One thing led to another. Could you develop spell checkers for foreign languages? Yes, you could. Could you tune spell checkers so as to respond to the needs of nonnative

English speakers? Yes, and Chinese and Japanese working in English would find your product highly desirable. If you were beginning to parse automatically, how about combined spelling and grammar correction? If you knew a lot about the relationships between phonemes and graphemes, how about speech-to-print products? Or, turning them inside out, how about speech generation? And behind all of this, how about intelligent (in the beginning, we used that word a lot) retrieval, because wasn’t retrieval basically a matter of filtering text for defined words or combinations of words? Well, as we’ve discovered, only in part.

Houghton’s spelling correction was licensed to stand-alone word-processing systems like Lanier and to Microsoft for Word, and to many other such users. But essentially, the language-processing opportunities began tumbling over one another, and in some sense they overwhelmed the rather conventional publishing environment in which Houghton was accustomed to working. In 1994 Houghton divested itself of its language-processing products in favor of a new company, Inso.

In the length of time and after a large number of scattershot acquisitions of targeted language-related products and some questionable financial transactions, Inso bought yet another company, Electronic Book Technologies, Inc., in a kind of merger deal, and the combined company sold its language-processing technology to Lernout & Hauspie, a respected Belgian company (whose investors included Microsoft and Intel), in favor of an emphasis on electronic publishing and document conversion. But the respect was not entirely deserved, and L&H was discovered to have engaged in serious fraud in the effort to brighten up its financials.

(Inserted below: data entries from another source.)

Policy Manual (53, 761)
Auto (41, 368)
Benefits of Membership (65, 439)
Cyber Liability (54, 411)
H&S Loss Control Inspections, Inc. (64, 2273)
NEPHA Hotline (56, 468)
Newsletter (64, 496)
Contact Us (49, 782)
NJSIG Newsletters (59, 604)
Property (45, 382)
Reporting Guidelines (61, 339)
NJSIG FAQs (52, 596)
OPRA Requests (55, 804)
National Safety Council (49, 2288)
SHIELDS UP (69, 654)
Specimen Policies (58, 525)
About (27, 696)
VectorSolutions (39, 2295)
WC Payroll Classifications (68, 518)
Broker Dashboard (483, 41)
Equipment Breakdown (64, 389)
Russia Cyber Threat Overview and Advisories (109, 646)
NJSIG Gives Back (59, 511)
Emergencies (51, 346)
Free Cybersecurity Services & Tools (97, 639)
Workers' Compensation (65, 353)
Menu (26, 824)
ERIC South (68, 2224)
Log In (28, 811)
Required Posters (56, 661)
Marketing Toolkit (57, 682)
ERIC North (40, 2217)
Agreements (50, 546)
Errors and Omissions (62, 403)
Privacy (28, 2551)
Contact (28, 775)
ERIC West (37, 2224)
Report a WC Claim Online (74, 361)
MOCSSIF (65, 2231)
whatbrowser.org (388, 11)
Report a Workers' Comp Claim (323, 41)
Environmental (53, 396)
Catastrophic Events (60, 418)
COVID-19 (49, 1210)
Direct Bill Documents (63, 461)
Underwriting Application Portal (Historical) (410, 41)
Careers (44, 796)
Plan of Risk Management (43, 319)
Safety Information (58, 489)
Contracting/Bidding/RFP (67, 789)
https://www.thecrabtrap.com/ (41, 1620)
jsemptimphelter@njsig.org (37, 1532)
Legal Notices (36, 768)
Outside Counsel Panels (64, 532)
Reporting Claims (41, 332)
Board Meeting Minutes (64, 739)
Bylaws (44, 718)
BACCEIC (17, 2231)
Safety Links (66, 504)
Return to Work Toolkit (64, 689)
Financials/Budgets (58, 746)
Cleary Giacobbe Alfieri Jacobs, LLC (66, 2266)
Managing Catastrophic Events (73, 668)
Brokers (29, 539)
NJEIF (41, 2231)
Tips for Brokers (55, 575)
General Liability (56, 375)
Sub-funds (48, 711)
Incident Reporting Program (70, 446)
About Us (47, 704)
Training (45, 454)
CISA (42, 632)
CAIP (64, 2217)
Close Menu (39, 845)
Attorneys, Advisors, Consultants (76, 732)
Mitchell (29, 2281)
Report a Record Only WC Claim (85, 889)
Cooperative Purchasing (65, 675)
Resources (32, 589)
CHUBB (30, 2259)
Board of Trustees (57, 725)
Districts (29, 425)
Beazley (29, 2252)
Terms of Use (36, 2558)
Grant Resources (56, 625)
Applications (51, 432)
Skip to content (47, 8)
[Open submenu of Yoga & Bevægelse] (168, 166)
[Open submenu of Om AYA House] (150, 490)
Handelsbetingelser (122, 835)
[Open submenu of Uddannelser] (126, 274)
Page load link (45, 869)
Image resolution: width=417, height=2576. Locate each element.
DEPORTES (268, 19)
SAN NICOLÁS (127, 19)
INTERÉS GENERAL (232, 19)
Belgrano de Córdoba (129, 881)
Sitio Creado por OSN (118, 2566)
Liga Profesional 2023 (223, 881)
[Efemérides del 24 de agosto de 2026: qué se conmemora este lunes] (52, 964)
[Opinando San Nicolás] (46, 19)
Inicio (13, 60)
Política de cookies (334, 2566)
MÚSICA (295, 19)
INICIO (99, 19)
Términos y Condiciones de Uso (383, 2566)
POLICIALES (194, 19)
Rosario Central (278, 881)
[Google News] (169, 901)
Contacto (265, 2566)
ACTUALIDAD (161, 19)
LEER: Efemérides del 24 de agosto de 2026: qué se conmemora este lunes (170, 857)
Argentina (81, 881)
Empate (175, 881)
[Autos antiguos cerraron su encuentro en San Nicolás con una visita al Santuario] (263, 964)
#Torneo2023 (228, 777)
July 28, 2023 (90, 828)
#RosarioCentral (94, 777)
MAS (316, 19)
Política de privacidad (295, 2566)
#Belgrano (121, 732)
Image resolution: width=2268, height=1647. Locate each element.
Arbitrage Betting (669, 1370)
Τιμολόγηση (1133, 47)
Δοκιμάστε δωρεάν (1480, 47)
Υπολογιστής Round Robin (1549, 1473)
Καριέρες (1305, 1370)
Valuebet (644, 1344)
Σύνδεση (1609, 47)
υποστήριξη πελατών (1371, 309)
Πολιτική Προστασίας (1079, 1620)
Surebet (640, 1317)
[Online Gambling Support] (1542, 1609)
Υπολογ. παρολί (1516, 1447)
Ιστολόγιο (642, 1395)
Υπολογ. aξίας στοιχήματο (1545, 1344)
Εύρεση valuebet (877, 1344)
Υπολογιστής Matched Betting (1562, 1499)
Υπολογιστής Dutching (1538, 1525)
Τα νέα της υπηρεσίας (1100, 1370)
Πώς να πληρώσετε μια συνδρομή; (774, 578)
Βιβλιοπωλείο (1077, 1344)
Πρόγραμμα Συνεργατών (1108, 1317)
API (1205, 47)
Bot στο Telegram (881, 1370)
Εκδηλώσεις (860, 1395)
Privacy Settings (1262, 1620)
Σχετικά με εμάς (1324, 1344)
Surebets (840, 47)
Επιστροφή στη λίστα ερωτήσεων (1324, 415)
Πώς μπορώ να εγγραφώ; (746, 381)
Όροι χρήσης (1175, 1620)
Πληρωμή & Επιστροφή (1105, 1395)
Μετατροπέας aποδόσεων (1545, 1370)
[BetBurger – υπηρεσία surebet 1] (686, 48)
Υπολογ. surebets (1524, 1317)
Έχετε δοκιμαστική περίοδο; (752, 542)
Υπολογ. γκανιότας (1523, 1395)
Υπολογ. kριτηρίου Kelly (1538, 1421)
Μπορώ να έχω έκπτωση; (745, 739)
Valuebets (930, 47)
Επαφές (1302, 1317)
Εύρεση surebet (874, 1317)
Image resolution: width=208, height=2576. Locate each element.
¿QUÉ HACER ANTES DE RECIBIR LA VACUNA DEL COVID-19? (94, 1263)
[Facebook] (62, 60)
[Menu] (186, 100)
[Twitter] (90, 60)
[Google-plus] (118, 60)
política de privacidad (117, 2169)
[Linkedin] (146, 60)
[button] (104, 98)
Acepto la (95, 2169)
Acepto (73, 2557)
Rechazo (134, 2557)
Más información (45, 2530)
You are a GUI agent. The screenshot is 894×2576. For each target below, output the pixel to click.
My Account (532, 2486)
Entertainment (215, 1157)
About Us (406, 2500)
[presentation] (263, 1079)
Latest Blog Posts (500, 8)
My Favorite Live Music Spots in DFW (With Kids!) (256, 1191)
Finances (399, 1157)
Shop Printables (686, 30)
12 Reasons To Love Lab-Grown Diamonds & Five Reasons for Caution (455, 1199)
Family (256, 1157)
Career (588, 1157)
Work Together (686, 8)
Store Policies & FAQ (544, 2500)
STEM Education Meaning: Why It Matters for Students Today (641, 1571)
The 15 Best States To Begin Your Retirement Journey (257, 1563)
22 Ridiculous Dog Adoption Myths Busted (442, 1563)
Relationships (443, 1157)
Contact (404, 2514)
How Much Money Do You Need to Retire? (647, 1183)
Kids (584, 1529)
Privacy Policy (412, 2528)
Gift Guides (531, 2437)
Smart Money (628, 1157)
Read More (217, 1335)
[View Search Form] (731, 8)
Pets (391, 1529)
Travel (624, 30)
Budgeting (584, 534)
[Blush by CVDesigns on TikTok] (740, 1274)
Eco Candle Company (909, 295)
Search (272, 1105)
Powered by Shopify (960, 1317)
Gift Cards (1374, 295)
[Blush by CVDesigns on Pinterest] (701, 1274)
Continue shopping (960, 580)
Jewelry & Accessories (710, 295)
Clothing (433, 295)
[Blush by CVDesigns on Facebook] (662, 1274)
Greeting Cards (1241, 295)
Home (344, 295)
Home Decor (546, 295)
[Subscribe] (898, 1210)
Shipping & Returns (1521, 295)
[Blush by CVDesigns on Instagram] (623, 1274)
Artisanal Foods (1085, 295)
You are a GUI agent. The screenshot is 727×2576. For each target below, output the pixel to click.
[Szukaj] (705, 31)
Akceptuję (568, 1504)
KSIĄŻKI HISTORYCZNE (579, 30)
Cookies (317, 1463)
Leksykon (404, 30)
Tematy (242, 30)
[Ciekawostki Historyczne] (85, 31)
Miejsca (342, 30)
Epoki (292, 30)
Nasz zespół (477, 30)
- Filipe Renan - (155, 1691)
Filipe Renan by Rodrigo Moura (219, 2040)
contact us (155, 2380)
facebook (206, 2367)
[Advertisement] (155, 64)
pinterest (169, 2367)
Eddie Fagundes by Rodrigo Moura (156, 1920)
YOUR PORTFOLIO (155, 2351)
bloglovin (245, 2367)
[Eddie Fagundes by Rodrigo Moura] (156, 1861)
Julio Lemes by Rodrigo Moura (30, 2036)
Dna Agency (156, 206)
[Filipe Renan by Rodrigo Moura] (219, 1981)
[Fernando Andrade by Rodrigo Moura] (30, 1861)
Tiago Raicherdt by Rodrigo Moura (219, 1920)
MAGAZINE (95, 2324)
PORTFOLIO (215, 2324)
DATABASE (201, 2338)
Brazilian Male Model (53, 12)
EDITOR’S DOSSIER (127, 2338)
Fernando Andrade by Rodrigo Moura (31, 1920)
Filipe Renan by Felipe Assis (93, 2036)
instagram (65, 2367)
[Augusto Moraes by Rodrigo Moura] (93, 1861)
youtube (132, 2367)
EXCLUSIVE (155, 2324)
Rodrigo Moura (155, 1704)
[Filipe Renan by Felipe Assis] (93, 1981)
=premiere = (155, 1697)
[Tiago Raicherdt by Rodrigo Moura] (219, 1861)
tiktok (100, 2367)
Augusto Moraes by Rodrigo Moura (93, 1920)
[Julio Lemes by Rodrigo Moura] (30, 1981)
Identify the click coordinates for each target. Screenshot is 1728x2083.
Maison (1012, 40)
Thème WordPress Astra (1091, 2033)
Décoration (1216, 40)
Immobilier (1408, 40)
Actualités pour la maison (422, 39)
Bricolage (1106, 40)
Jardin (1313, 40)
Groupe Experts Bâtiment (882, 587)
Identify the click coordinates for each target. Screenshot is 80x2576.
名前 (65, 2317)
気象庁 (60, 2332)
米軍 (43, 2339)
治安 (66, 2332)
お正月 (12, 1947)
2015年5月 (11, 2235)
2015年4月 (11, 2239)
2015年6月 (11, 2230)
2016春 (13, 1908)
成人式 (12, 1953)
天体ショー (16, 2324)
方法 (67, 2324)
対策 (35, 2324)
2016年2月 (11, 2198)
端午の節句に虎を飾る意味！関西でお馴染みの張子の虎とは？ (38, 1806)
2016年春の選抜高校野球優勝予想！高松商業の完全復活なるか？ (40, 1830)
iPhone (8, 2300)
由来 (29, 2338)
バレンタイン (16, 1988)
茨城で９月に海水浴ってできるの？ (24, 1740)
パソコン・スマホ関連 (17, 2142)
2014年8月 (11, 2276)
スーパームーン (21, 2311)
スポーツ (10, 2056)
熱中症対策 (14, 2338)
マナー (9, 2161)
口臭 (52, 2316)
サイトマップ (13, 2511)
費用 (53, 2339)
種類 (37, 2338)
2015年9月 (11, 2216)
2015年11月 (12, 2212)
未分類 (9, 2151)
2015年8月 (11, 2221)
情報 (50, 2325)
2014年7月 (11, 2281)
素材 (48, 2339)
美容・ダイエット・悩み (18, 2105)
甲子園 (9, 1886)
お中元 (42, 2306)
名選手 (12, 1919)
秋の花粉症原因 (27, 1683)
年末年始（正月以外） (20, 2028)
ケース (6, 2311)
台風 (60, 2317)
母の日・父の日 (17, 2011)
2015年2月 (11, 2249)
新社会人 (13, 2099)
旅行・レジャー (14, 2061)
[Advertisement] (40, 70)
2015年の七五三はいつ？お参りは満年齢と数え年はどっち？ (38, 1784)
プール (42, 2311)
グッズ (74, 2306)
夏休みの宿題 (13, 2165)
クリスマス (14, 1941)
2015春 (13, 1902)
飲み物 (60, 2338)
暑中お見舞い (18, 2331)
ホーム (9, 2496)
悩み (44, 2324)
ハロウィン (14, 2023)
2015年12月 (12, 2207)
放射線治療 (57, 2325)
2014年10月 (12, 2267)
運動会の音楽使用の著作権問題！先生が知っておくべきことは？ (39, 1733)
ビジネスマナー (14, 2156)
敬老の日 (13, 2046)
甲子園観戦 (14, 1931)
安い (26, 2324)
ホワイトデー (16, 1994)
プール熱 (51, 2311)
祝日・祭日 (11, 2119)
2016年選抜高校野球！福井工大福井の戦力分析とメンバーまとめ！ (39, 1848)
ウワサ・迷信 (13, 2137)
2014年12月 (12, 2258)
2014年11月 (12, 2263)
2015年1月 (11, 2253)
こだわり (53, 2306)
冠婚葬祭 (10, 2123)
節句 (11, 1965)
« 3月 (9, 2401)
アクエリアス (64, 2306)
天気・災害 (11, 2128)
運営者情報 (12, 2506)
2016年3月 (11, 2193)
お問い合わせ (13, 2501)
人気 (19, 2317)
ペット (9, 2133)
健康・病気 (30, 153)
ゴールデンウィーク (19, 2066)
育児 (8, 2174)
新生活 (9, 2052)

I won’t go on with the story but will only call attention to this tale as quite typical of the Wild West days of early computation when legitimate promise was so often outstripped by fantasy and woeful underestimation of resources and time required to reach stable product status. It was just the same with James Murray and the O.E.D., who to the agonized protests of Oxford University Press, completely underestimated the time and money required to bring his project to completion and died before he was able to see his life’s work in print. “In the interests of the Dictionary,” he wrote to a friend about his relationships with the Press, “I have desired not to raise the question of time, or any other, until we get the work fairly launched.” He was at the point thinking an appalling sixteen or seventeen years, but in fact the task took far longer.